Quantification of fibrosis by Sirius Red staining (upper panels) and vascularization by immunostaining against rat endothelial cell antigen (lower panels) in the infarct zone of medium-, myoblast-, or CD34⁺/CD90⁻ cell-injected hearts. CD34⁺/CD90⁻ cell-treated hearts showed significantly less fibrosis than the control (^*P = 0.0009) and myoblast group (^**P = 0.05). Scale bar = 400 µm. Both CD34⁺/CD90⁻ cell- and myoblast-treated groups demonstrated a higher vessel density than the control group (CD34⁺/CD90⁻ versus control, ^***P < 0.0001; myoblasts versus control, ^**P = 0.008).

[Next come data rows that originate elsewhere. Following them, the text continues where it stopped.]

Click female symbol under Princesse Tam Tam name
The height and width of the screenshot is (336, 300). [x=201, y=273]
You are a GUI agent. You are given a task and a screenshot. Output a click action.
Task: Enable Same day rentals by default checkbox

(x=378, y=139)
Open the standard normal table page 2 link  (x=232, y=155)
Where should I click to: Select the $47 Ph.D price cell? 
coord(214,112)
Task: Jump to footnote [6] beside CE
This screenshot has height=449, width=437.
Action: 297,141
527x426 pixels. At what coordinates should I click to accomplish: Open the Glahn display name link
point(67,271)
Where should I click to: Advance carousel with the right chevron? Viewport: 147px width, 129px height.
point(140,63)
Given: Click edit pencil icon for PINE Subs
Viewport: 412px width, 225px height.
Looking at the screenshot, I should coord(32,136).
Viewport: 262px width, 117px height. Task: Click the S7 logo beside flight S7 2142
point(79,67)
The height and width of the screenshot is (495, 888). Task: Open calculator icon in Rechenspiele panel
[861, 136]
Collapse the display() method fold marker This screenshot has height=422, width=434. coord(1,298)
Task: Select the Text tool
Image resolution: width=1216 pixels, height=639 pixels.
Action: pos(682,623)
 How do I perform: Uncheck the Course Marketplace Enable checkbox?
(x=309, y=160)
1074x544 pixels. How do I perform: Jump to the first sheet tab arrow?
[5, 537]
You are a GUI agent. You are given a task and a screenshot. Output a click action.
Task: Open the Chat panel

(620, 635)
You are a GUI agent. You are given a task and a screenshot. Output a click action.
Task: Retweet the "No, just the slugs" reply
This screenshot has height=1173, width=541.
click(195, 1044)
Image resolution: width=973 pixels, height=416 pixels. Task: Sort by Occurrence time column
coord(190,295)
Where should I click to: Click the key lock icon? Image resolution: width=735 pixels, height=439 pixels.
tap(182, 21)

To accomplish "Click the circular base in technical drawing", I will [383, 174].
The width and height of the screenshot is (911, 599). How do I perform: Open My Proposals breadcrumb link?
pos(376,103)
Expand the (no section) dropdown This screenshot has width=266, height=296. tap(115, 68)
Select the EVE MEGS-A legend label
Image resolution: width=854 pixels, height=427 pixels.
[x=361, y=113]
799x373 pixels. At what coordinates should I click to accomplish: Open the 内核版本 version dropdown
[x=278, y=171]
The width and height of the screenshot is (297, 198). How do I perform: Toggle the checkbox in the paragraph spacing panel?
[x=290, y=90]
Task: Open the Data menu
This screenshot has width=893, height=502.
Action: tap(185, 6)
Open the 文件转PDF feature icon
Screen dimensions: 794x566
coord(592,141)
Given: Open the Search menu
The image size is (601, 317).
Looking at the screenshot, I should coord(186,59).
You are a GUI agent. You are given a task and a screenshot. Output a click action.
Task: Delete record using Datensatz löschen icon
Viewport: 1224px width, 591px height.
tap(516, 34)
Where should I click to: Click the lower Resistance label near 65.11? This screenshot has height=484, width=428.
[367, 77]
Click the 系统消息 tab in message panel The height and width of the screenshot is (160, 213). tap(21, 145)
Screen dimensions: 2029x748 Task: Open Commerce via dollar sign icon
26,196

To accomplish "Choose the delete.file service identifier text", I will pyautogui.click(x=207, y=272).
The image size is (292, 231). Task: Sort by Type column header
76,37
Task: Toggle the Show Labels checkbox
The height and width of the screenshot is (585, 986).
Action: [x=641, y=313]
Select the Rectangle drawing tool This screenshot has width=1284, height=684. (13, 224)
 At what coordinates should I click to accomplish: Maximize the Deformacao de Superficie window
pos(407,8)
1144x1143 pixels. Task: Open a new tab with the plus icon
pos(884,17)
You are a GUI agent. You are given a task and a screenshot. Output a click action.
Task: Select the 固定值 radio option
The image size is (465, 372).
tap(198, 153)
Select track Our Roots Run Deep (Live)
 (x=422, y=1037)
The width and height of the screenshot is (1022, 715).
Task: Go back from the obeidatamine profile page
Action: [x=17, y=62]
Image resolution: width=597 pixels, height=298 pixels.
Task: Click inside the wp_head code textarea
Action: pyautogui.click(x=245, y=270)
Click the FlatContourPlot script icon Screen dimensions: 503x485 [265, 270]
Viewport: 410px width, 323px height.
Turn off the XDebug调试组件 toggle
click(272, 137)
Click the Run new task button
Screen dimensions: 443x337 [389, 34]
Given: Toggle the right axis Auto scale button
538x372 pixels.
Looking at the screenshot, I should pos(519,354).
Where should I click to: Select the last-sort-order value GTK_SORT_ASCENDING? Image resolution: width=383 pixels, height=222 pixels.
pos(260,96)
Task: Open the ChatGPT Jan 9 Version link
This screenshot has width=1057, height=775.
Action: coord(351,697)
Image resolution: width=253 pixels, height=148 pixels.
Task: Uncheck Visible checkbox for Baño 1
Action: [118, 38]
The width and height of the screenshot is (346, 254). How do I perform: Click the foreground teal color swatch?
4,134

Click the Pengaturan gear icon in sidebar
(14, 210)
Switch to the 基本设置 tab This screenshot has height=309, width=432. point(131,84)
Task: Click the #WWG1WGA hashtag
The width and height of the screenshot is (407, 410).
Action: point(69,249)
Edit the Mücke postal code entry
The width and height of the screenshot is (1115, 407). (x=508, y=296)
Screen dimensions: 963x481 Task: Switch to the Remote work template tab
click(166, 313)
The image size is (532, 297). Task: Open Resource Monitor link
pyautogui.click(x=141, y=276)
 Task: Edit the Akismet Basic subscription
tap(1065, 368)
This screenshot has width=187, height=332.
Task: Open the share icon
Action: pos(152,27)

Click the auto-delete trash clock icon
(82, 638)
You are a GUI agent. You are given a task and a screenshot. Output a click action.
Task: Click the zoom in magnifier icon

Furthermore, vascularization in CD34⁺/CD90⁻ cell-transplanted hearts was greater than in myoblast-treated hearts (^*P = 0.0175). Bar graphs are presented as mean ± SD. The numbers within the bar graphs indicate the number of hearts, each of which was analyzed in 10 random fields out of 18 cryosections derived from six different levels of the cryosectioned hearts. Scale bar = 200 µm.

Figure 5

Phenotype of transplanted cells and assessment of inflammatory and immune reactions in host hearts. After 1 month, only very few human cells could be detected as revealed by lamins-A/C staining (upper panel). Scale bar = 50 µm. Transplanted CD34⁺/CD90⁻ cells expressed fast myosin (scale bar = 100 µm) and CD31 (scale bar = 50 µm). ED1-positive macrophages (middle panel) were detected in similar amounts in hearts of the three groups (scale bars = 200 µm). CD3 expressing lymphocytes (lower panel) were scarce, presumably because effective immunosuppression (scale bars = 50 µm).